More work is required to determine whether displaying a score representing multiple vital signs will improve outcomes of infants in the NICU. An important aspect of this work is to determine whether to identify a threshold “alarm” value with acceptable sensitivity, false-positive rate, and other diagnostic utility measures. A major problem with this approach is that infants in the early stages of illness who have worsening vital sign patterns compared to their own baseline but who fall below the threshold will be missed. Another problem is that some infants at high risk for sepsis or NEC may have chronically abnormal vital sign patterns (above the threshold). An alternative monitoring strategy, favored by our group and used for the HRC index, is to display in real-time a vital sign-based risk score, so that trends over time for individual infants can be used in decisions about testing and treatment for acute and potentially catastrophic illnesses (4,18).

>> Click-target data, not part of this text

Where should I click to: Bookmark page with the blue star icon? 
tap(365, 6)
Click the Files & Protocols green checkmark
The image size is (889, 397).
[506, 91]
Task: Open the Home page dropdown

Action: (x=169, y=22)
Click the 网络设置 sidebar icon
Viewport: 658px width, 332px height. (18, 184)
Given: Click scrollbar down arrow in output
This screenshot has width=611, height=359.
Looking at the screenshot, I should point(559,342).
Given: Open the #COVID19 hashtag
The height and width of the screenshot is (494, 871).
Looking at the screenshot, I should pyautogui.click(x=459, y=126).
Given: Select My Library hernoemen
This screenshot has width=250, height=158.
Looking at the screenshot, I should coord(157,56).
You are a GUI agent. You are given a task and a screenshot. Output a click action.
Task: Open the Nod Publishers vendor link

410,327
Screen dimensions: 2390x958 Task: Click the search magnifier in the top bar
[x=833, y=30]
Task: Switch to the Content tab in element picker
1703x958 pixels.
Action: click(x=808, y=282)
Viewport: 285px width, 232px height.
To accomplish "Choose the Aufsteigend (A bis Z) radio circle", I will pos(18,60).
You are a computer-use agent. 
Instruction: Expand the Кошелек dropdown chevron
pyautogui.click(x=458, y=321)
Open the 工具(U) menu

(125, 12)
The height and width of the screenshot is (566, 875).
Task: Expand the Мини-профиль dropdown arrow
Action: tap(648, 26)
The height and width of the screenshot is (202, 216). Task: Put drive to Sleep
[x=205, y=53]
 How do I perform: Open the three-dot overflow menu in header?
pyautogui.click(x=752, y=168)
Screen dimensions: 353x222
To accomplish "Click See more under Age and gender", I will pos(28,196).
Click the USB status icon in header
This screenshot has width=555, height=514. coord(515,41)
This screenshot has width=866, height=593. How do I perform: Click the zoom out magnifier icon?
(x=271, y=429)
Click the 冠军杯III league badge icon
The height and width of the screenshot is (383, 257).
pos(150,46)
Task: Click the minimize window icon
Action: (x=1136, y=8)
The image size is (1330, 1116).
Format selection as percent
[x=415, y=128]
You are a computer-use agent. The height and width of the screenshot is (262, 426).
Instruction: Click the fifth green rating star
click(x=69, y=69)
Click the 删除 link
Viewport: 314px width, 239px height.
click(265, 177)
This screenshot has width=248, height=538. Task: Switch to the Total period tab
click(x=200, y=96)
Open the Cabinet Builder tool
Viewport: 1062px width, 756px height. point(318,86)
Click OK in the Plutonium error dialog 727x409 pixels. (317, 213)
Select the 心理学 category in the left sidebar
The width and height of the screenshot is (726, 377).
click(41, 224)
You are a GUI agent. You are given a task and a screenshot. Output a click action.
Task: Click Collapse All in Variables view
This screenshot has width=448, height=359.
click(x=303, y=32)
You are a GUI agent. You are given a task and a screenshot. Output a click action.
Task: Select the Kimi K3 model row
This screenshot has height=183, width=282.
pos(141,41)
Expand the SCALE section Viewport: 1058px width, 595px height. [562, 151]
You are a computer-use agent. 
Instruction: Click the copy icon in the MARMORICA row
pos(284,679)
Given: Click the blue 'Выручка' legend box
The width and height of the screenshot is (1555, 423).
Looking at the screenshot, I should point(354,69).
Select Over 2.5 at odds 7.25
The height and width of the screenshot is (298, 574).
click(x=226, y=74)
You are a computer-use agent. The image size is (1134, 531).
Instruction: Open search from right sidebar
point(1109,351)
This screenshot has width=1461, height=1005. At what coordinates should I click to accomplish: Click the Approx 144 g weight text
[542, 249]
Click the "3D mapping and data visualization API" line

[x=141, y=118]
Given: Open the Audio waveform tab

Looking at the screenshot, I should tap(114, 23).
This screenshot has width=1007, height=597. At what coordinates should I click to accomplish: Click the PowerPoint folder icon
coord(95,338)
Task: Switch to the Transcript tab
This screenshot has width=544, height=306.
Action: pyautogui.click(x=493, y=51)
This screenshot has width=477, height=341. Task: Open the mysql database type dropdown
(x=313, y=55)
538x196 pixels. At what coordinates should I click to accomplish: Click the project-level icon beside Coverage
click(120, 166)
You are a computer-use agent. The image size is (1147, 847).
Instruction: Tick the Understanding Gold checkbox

Sepsis and NEC continue to contribute a great deal to morbidity and mortality of preterm infants (19). Detection and treatment in the early phase of illness, before overt clinical deterioration, is likely to improve outcomes but is difficult due to the subtlety of the early physiologic changes. Analysis of multiple vital signs and their interactions can assist in preclinical detection in some cases, and translating these metrics to real-time bedside displays and testing their impact on outcomes in randomized clinical trials is an essential next step.

Statement of Financial Support

This study was supported by National Institutes of Health (Bethesda, MD) grant HD072071.